▶ [WORK TASK]: Examine each line of the data. Copy those that contain the string "computer".

▶ [GIVEN INFORMATION]:
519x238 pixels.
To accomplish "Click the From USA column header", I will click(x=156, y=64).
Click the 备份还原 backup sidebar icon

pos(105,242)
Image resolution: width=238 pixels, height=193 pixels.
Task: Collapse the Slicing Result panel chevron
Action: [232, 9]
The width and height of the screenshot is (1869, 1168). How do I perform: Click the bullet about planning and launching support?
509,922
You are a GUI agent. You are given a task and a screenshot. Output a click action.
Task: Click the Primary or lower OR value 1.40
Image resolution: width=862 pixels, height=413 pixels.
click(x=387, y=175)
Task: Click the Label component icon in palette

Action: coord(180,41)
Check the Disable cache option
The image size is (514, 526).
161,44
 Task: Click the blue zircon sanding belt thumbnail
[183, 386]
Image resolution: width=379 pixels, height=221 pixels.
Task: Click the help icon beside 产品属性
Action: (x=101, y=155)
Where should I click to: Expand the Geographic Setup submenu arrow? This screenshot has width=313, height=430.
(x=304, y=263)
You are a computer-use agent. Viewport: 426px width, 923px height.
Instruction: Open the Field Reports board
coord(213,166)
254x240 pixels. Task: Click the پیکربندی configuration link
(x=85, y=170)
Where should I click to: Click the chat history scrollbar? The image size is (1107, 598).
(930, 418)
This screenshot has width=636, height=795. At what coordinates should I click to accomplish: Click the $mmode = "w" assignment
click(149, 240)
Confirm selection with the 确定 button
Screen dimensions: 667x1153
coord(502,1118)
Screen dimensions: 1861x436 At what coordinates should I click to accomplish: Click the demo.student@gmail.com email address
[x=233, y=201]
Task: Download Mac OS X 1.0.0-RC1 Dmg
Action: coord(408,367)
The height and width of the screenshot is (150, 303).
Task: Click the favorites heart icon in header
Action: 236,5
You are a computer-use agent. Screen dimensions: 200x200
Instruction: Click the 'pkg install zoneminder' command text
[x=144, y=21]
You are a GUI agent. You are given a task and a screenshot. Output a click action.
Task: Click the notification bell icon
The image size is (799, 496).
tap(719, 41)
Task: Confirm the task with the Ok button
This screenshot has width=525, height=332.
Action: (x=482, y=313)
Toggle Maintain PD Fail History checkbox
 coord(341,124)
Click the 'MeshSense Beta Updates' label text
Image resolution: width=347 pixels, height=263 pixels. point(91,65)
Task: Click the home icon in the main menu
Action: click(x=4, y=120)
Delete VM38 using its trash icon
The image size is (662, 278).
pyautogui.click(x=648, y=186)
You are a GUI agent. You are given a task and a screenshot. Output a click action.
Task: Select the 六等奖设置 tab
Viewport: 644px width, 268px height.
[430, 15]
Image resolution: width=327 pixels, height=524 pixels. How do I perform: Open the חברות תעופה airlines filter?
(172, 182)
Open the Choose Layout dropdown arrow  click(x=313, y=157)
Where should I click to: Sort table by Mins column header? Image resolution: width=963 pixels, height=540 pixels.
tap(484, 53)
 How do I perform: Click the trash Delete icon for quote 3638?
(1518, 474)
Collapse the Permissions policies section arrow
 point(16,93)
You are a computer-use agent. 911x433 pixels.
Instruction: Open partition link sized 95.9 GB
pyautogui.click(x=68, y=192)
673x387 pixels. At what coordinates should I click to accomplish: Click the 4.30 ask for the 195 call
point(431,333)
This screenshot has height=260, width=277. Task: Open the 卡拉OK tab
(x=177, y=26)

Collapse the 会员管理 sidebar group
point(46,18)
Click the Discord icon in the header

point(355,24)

▶ [ANSWER TO THE EXERCISE]:
You are a computer-use agent. Viewport: 426px width, 923px height.
You are a computer-use agent. Screen dimensions: 200x200
You are a computer-use agent. 911x433 pixels.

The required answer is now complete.